(Stored items)

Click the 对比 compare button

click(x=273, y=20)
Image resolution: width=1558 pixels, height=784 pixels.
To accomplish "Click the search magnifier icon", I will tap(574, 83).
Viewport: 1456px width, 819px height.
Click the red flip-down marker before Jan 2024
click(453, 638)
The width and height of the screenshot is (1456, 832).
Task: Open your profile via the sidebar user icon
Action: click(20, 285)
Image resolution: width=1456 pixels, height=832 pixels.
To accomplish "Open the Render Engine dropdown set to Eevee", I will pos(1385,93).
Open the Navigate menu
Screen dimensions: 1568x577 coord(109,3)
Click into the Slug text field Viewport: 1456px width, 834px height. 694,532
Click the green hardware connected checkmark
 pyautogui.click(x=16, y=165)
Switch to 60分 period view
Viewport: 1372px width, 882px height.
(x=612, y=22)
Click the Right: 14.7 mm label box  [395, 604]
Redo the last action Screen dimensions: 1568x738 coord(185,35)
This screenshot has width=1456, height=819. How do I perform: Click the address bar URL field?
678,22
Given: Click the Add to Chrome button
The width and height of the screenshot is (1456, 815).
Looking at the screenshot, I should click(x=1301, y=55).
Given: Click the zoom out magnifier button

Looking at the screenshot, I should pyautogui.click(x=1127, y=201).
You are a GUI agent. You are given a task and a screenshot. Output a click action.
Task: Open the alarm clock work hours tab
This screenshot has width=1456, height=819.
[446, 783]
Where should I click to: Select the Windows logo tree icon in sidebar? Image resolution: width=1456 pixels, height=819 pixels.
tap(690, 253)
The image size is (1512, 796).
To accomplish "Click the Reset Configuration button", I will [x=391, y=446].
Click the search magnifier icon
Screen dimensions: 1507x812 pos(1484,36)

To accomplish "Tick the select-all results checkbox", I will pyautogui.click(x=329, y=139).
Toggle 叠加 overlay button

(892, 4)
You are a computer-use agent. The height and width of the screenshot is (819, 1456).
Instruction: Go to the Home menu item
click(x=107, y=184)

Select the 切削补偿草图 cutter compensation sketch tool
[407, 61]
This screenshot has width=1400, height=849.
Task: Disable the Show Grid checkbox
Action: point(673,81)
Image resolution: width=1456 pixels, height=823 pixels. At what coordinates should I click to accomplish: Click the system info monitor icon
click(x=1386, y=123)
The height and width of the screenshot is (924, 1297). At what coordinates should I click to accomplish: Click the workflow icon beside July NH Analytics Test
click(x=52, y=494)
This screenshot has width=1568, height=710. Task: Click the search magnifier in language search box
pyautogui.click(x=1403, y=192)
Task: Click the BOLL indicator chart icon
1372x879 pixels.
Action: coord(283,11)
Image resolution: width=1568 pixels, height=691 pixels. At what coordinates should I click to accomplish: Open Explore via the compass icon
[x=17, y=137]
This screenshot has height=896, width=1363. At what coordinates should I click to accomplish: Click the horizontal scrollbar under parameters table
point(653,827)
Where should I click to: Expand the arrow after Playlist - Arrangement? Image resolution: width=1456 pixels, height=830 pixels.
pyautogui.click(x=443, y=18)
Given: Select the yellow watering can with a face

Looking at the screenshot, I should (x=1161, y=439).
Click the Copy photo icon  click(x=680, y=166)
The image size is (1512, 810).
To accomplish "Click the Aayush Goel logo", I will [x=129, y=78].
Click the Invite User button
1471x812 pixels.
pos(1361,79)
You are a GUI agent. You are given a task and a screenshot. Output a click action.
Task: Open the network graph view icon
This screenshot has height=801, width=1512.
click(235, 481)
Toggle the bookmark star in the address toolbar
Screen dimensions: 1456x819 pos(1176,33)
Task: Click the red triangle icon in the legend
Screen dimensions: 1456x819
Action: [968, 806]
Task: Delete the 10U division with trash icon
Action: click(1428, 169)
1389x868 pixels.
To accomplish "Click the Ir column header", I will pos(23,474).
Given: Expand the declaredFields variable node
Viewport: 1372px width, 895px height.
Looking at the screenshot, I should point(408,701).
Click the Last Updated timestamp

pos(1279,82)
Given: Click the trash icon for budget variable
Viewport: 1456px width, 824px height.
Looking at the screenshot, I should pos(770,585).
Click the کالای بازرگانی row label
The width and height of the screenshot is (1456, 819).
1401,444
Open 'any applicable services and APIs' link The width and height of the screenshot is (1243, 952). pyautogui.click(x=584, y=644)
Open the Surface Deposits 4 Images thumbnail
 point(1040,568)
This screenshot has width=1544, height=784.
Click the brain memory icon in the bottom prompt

- _What you have to do_: Return a copy of each line in the records above that has "label" in it.

- _Problem solution_:
Click the Right: 14.7 mm label box  [395, 604]
Click the کالای بازرگانی row label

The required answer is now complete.